## WHAT YOU NEED TO DO
Return, word for word, the stretch of the passage about the 1960 KABL broadcast from "A few noteworthy" through "report is here.".

## PASSAGE
“Limelight”, 960 KABL Oakland | September 6, 1960

960 Oakland San Francisco KABL KQKE KNEW KKGN

Suppose you wanted to know what radio sounded like in 1960. You probably thought most stations were playing some sort of popular music. If you judge by this aircheck, you’d be wrong.

KABL is licensed to Oakland, but serves the greater San Francisco area. Or, it was in 1960. Back then, the station aired a Beautiful Music format before the format name existed. Listen for an announcement saying, “KABL… Offering Quarter Hour segments of Beautiful Music every hour“. Another slogan heard on this scope is, “KABL… in the air, EVERYWHERE over San Francisco!“. The name of this late afternoon program is… you guessed it, “Limelight”. Listen, as the unnamed announcer paints a beautiful picture as he introduces another segment of Limelight.

A few noteworthy points of interest:

1. Within the first minute or so, listen for a dry commercial for L&M Cigarettes. Cigarette ads were very common up until the ban on advertising after the Surgeon General’s report on Smoking in 1964.

2. At 3:45, a business report called, “This is Wall Street”. The reporter is Guthrie Jenson.

3. About midway through this, listen for a promo for a Sunday Evening program called, “Know The Law”, supposedly featuring a 3 person panel of Bay-Area lawyers.

Today, the stations call letters are KNEW. Its official website is here. Radioinsight.com’s format change report is here.

In researching for this presentation, we discovered that KABL was a “Hallmark of Bay Area Radio”, according to BayAreaRadio.org. There is even a tribute online radio station and accompanying website, complete with live DJ’s – some of the people who were actually there during the station’s more than 30 year run playing Standards, Classical and Beautiful Music with it’s lush string arrangements. You can hear THAT station at kabl960.com!

And now, enjoy this ORIGINAL KABL broadcast from 9/6/1960.

## STORED DATA

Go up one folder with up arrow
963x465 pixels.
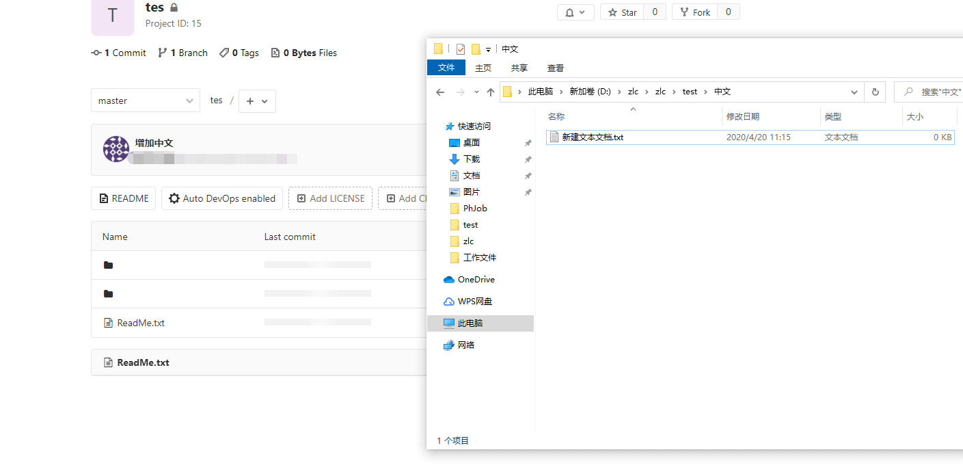490,92
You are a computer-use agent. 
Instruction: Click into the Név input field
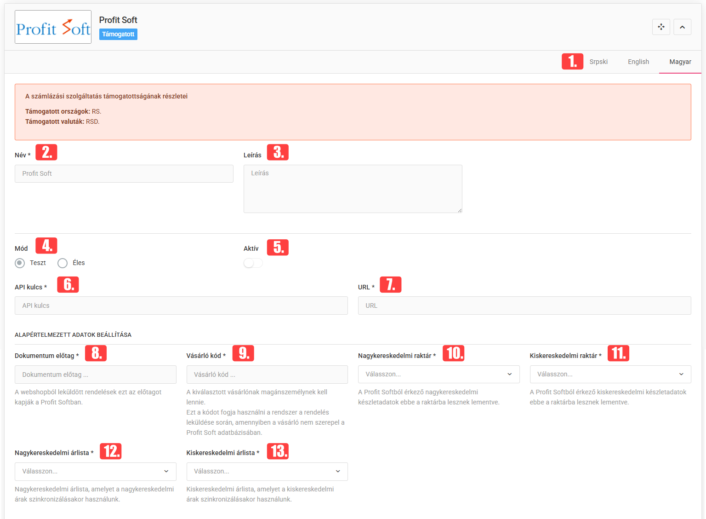[124, 174]
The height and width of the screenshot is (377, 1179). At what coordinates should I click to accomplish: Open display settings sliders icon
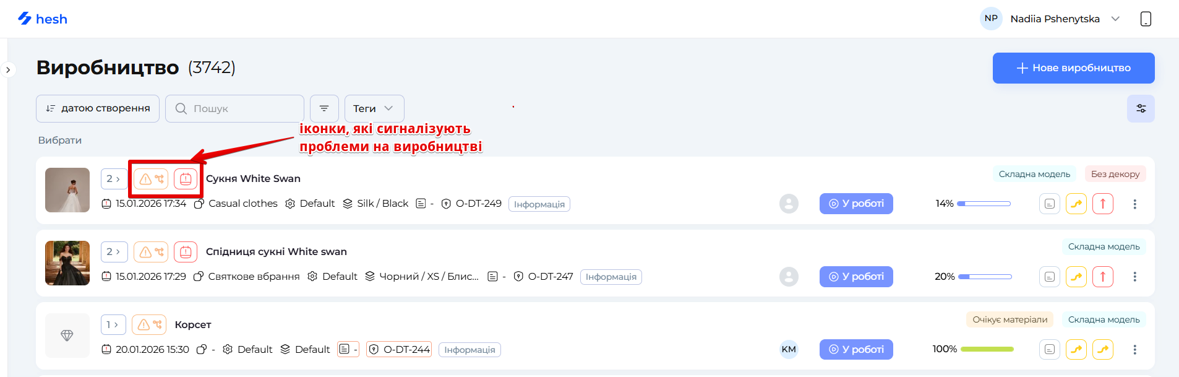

## OUTPUT
A few noteworthy points of interest:

1. Within the first minute or so, listen for a dry commercial for L&M Cigarettes. Cigarette ads were very common up until the ban on advertising after the Surgeon General’s report on Smoking in 1964.

2. At 3:45, a business report called, “This is Wall Street”. The reporter is Guthrie Jenson.

3. About midway through this, listen for a promo for a Sunday Evening program called, “Know The Law”, supposedly featuring a 3 person panel of Bay-Area lawyers.

Today, the stations call letters are KNEW. Its official website is here. Radioinsight.com’s format change report is here.